Guía práctica para que niños y padres aprendan a tocar la flauta dulce con buen sonido desde el primer día.

  1. Sostén la flauta correctamente. La posición correcta es fundamental para un buen sonido. Sostén la flauta con la mano izquierda arriba y la derecha abajo. Los dedos de la mano izquierda cubren los primeros tres agujeros (pulgar atrás, índice, medio y anular al frente). La mano derecha cubre los agujeros restantes. Mantén los dedos curvados naturalmente, como si sostuvieras una pelota pequeña. No tenses las manos ni aprietes demasiado fuerte la flauta.

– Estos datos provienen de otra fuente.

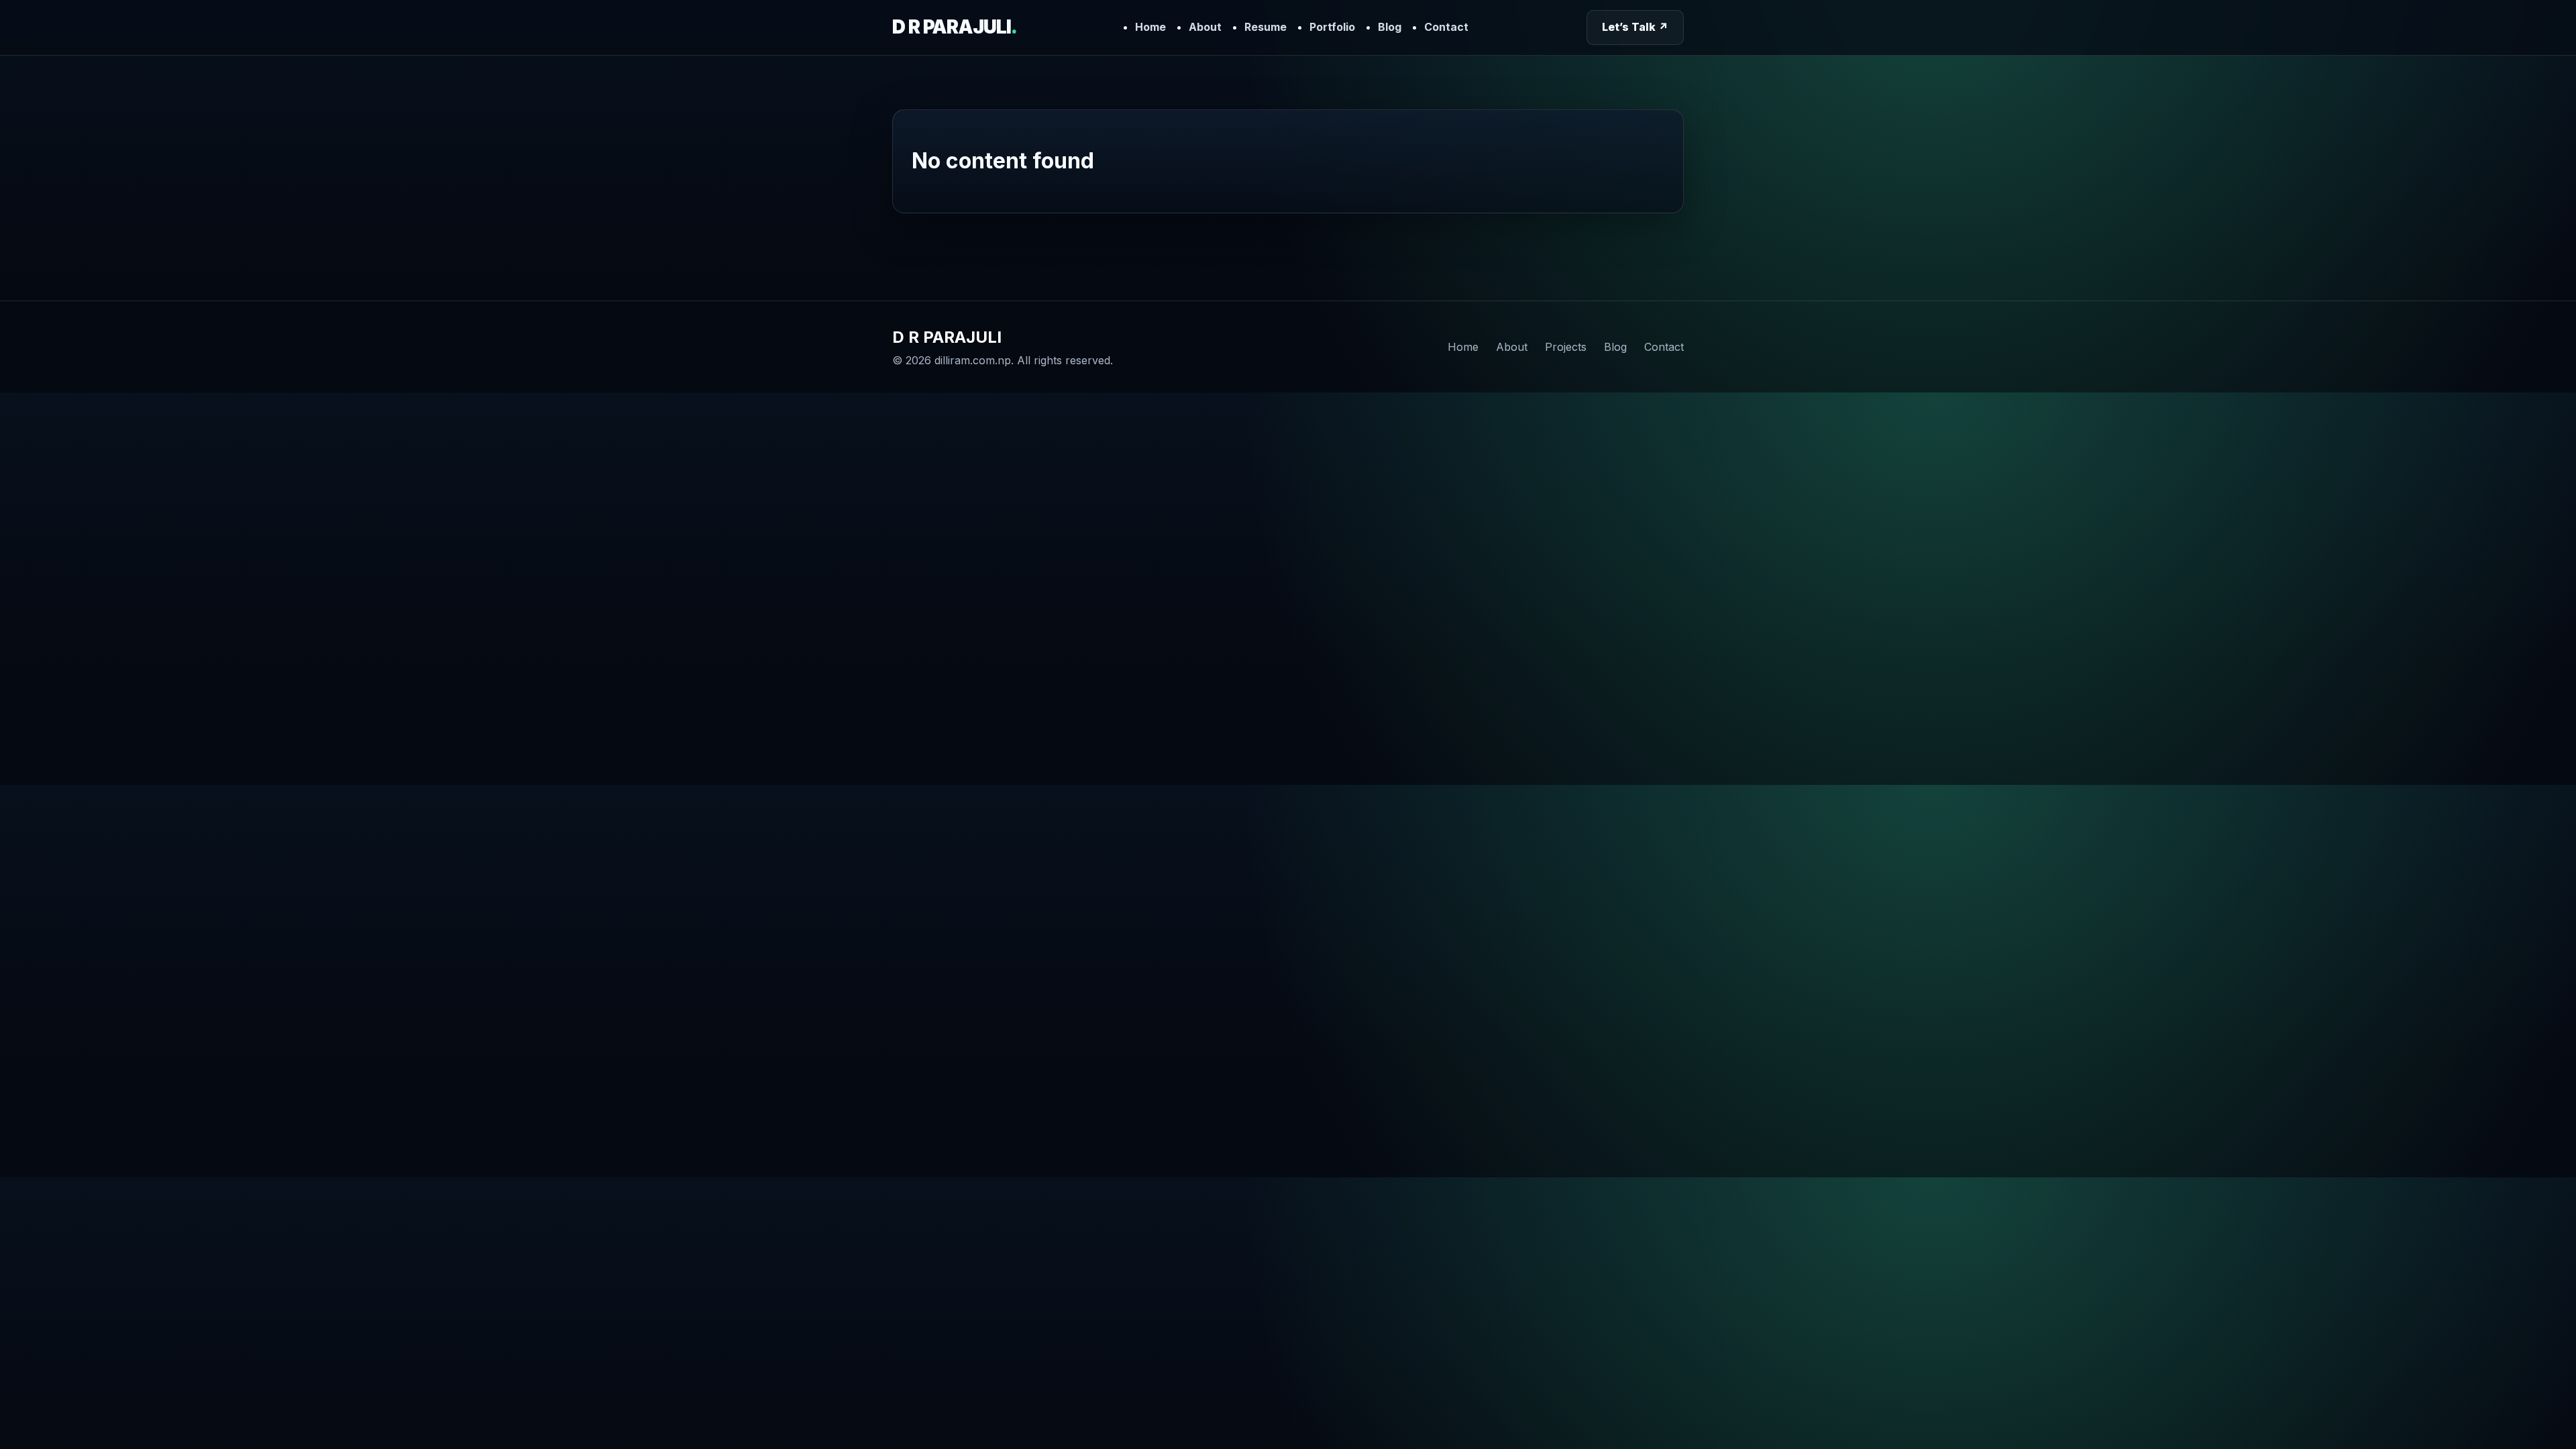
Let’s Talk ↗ (1635, 27)
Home (1150, 27)
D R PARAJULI (954, 26)
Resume (1265, 27)
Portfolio (1332, 27)
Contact (1446, 27)
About (1205, 27)
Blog (1389, 27)
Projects (1566, 347)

  2. Aprende la respiración correcta. El secreto de un buen sonido está en soplar suavemente, no fuerte. Imagina que estás empañando un espejo o soplando sobre una sopa caliente. Respira profundamente desde el diafragma, no desde el pecho. Sopla aire tibio y constante, como si dijeras 'tu' muy suavemente. El error más común es soplar demasiado fuerte, lo que produce ese sonido estridente y desagradable que todos conocemos.
  3. Coloca correctamente la boquilla. Pon la boquilla entre los labios, no dentro de la boca como una pajita. Los labios deben rodear suavemente la boquilla, sellando el aire sin apretar demasiado. Los dientes no deben tocar la flauta. Mantén la lengua relajada en el fondo de la boca. La flauta debe apuntar ligeramente hacia abajo, formando un ángulo de unos 45 grados con tu cuerpo.
  4. Domina las notas básicas. Comienza con la nota Si (todos los agujeros tapados excepto el de atrás con el pulgar). Practica esta nota hasta que suene clara y estable. Luego aprende La (destapa el último agujero de abajo), después Sol (destapa los dos últimos agujeros). Estas tres notas forman la base de muchas canciones sencillas. Practica cada nota por separado antes de intentar melodías. Asegúrate de que cada nota suene limpia antes de pasar a la siguiente.
  5. Usa la lengua para articular. Para que las notas suenen definidas y no como un soplo continuo, usa la lengua para 'atacar' cada nota. Di 'tu' suavemente al comenzar cada nota, como si tocaras muy ligeramente la punta de la lengua detrás de los dientes superiores. Esto crea una separación clara entre las notas y hace que la música suene mucho más profesional y agradable al oído.
  6. Practica con regularidad y paciencia. La clave está en la práctica constante pero no excesiva. Es mejor practicar 10-15 minutos diarios que una hora una vez a la semana. Comienza con ejercicios simples de respiración y notas individuales antes de intentar canciones. Usa un metrónomo o música de acompañamiento para mantener el ritmo. Recuerda que el progreso lleva tiempo, y es normal que al principio no suene perfecto.